Entre croissance et piège de l'endettement - où va l'agriculture suisse ?
De nombreuses exploitations agricoles suisses sont sous pression : des coûts d'investissement élevés, des dettes croissantes et des recettes stagnantes pèsent sur le revenu et la vie de famille. Vision Landwirtschaft demande donc des examens de crédit réalistes, une évaluation équitable du travail familial et des modèles de soutien réellement viables - afin que l'expansion ne devienne pas un piège à dettes.

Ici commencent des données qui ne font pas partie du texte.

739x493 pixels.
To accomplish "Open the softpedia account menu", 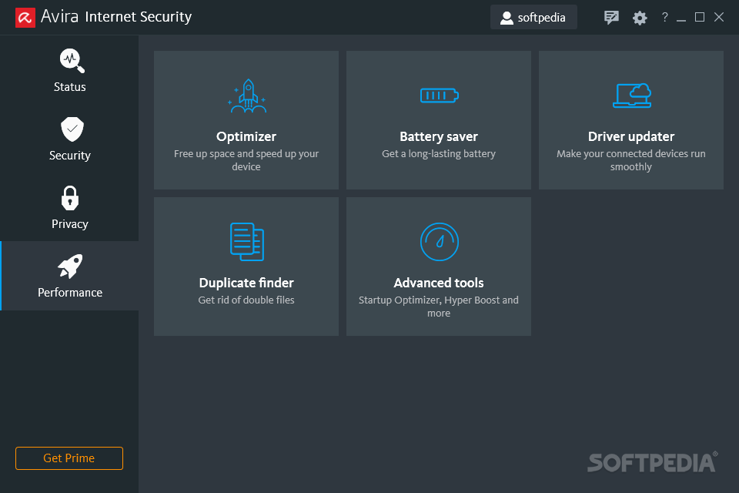I will [x=533, y=17].
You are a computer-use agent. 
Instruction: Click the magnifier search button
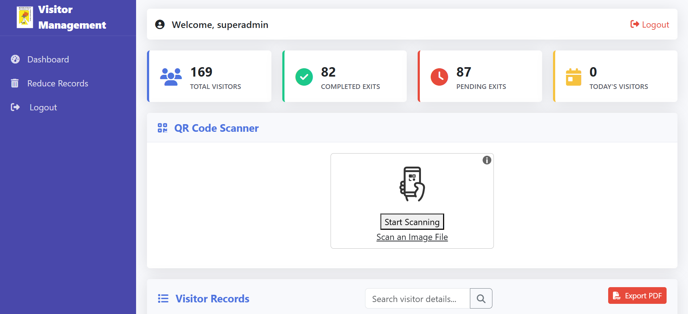coord(481,298)
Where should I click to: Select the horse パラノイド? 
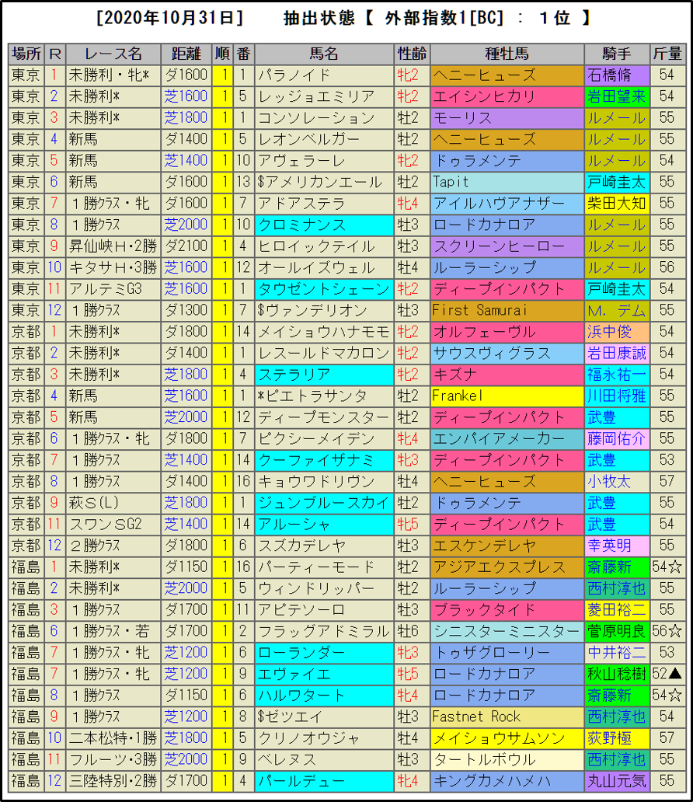pos(323,75)
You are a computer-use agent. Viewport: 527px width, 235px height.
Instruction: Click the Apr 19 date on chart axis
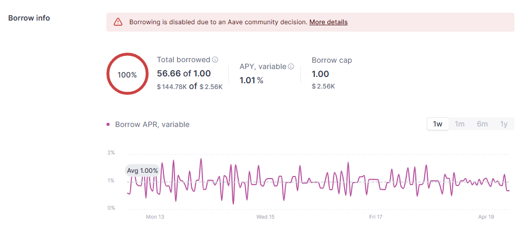tap(485, 217)
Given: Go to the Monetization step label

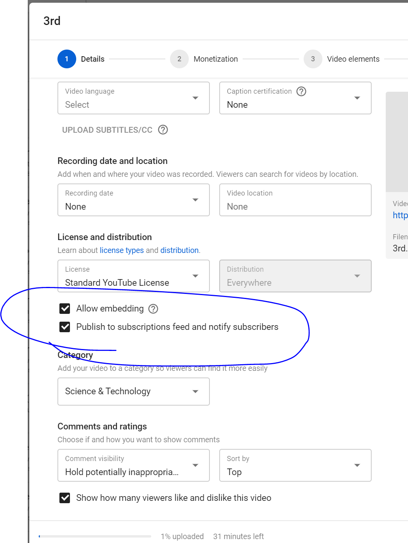Looking at the screenshot, I should (x=216, y=59).
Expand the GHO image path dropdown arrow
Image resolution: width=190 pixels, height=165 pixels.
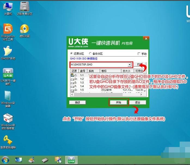coord(130,65)
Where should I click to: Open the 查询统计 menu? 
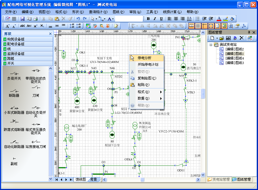(98, 12)
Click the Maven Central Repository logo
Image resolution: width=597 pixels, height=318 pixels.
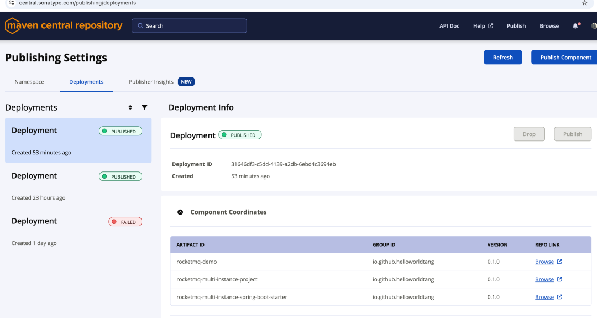64,25
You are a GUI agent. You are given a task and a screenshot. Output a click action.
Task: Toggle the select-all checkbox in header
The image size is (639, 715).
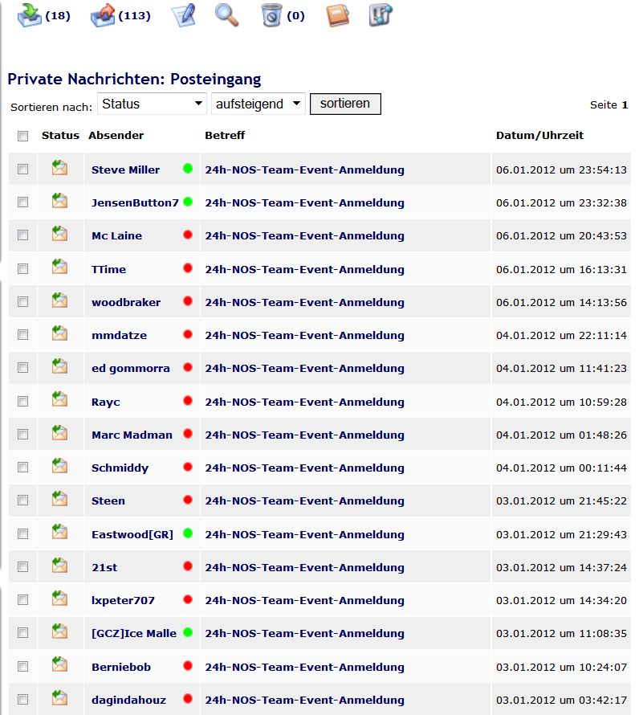23,136
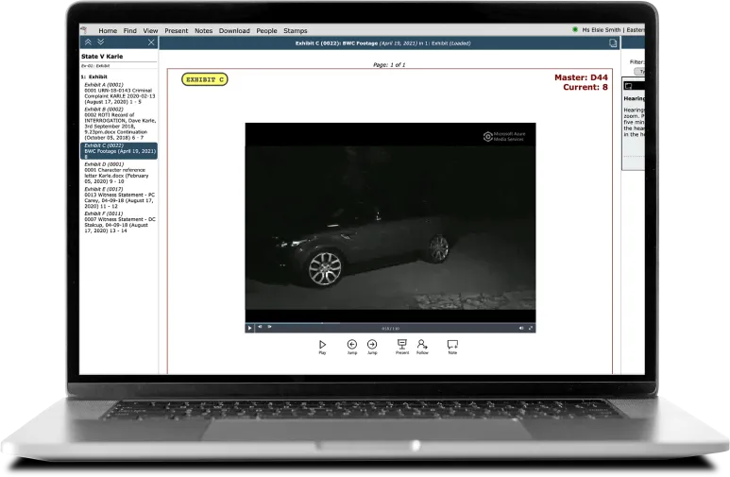Click the video progress seek bar

(378, 322)
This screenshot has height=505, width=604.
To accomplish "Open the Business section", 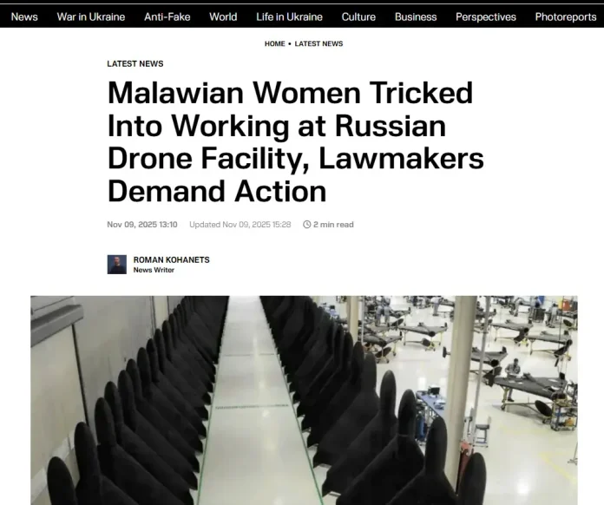I will (416, 17).
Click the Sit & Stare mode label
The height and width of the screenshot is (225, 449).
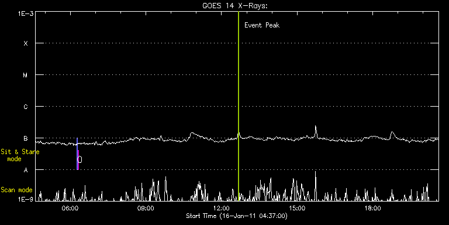(20, 155)
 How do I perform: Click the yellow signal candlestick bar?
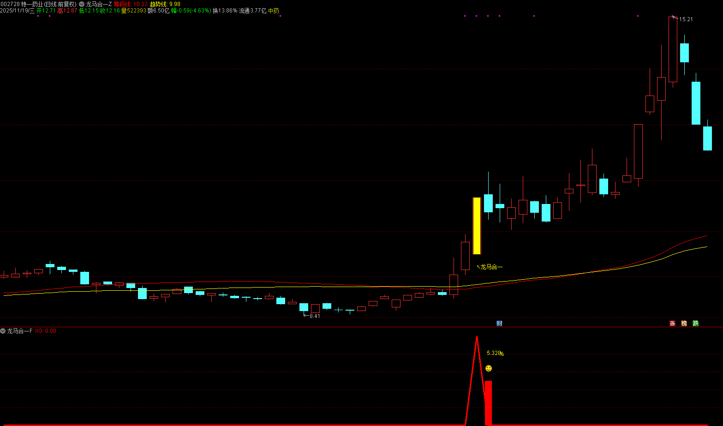tap(477, 226)
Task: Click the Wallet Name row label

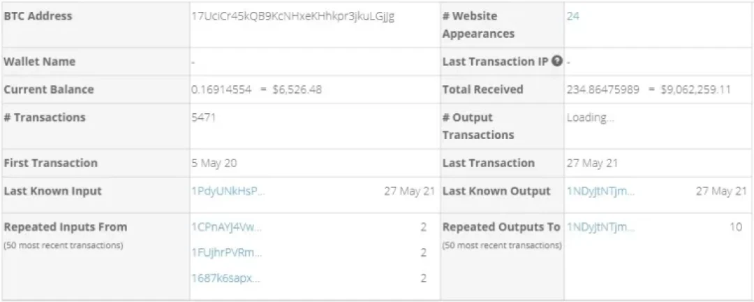Action: click(x=39, y=62)
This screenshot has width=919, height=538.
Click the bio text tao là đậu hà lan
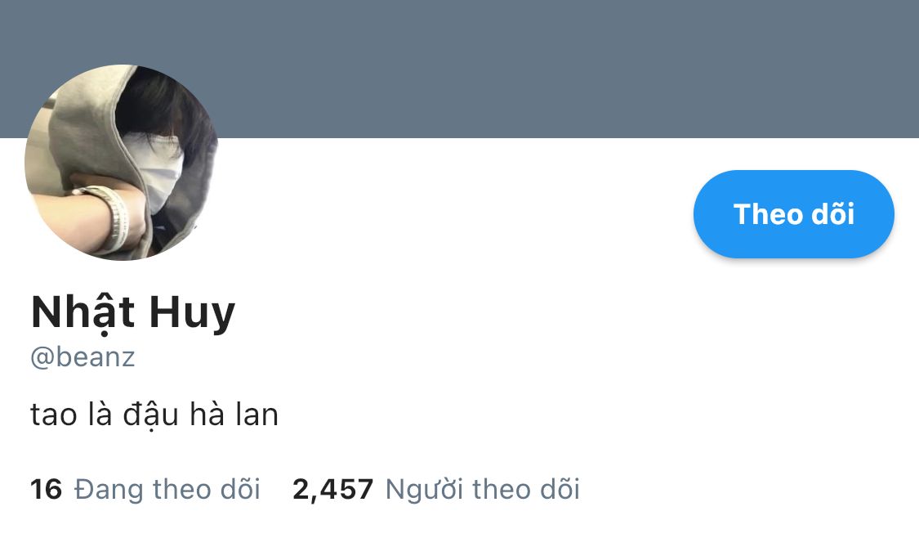click(154, 415)
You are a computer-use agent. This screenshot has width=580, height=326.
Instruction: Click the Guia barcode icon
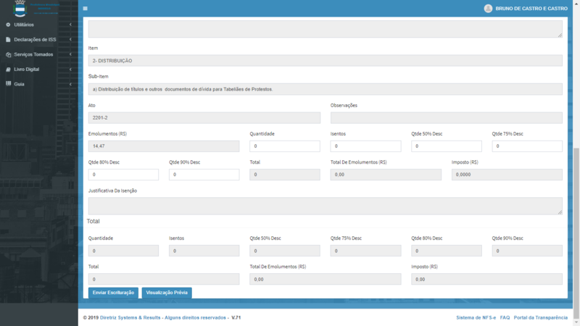pyautogui.click(x=8, y=84)
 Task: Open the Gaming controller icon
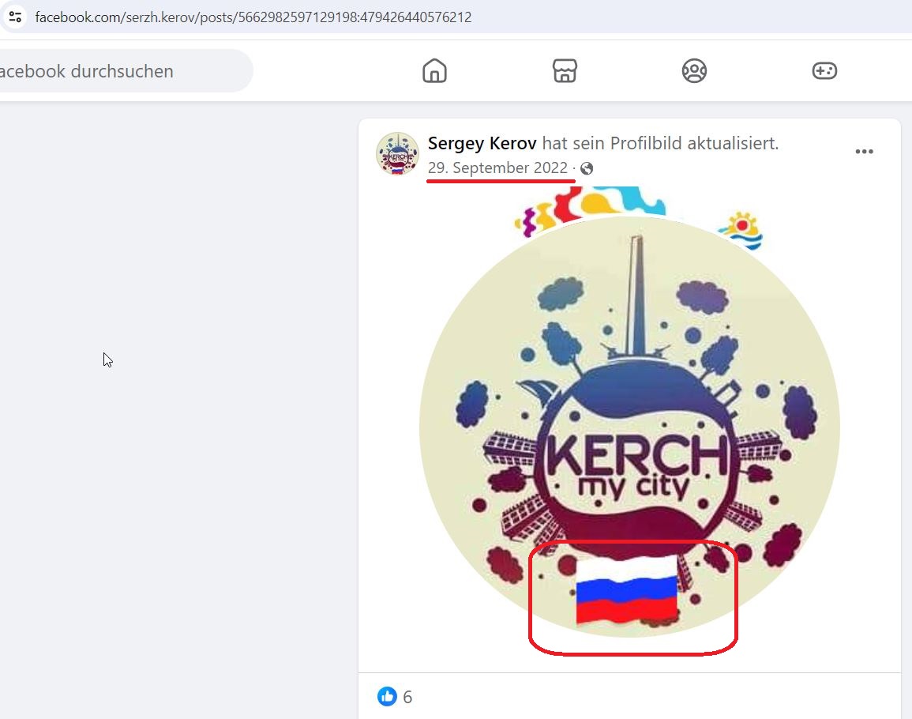pyautogui.click(x=824, y=71)
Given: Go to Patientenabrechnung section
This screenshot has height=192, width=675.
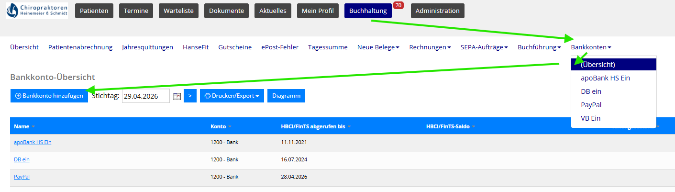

Text: Rebecca Knoth-Letsch Fotos: Vision Landwirtschaft / IG NLB
Illustration/collage : Gabrielle D'Angelo
Difficultés financières : un quart des exploitations est fortement endetté
Commençons par un coup d'œil sur les chiffres : En matière d'endettement, l'agriculture suisse fait partie du peloton de tête européen, surtout si l'on considère la dette par hectare.1. Et selon les données de l'Office fédéral de l'agriculture, l'endettement a encore augmenté ces dernières années. En 2024, environ 25 à 30 % des exploitations présentaient un taux d'endettement supérieur à 50 %.2. Cela signifie que les dettes d'une exploitation agricole représentent plus de la moitié de ses fonds propres. Selon les données Agristat, sont particulièrement touchés3 les exploitations de plaine, tandis que les exploitations de montagne ont tendance à être plus stables. Au total, les capitaux étrangers s'élèvent à plusieurs milliards de francs - en moyenne environ 1,2 million de francs par exploitation.4. La situation est particulièrement tendue dans les exploitations porcines et avicoles, tandis que les exploitations de vaches allaitantes ou de vente directe ont tendance à être moins touchées. La mutation structurelle en cours aggrave encore la situation.
Chiffres clés de l'endettement agricole selon Agriexpert[5]
- Intérêts sur les dettes : représentent en moyenne environ 2,1% du chiffre d'affaires annuel d'une exploitation agricole - selon les cantons, cette part varie approximativement entre 0,3% et 2,9% de la prestation annuelle.
- Capital emprunté par hectare : 28'000-30'000 francs ; la Suisse est en tête en Europe.5
- Capacité financière en cas de hausse des taux d'intérêt : si les taux d'intérêt passent par exemple de 2 % à 3,8 %, les exploitations agricoles disposant de 500 000 francs de capital étranger finissent par payer environ 19 000 francs d'intérêts par an - sur dix ans, le capital étranger augmente d'environ 150 000 francs en raison de nouveaux investissements ; les intérêts composés ne sont pas pris en compte.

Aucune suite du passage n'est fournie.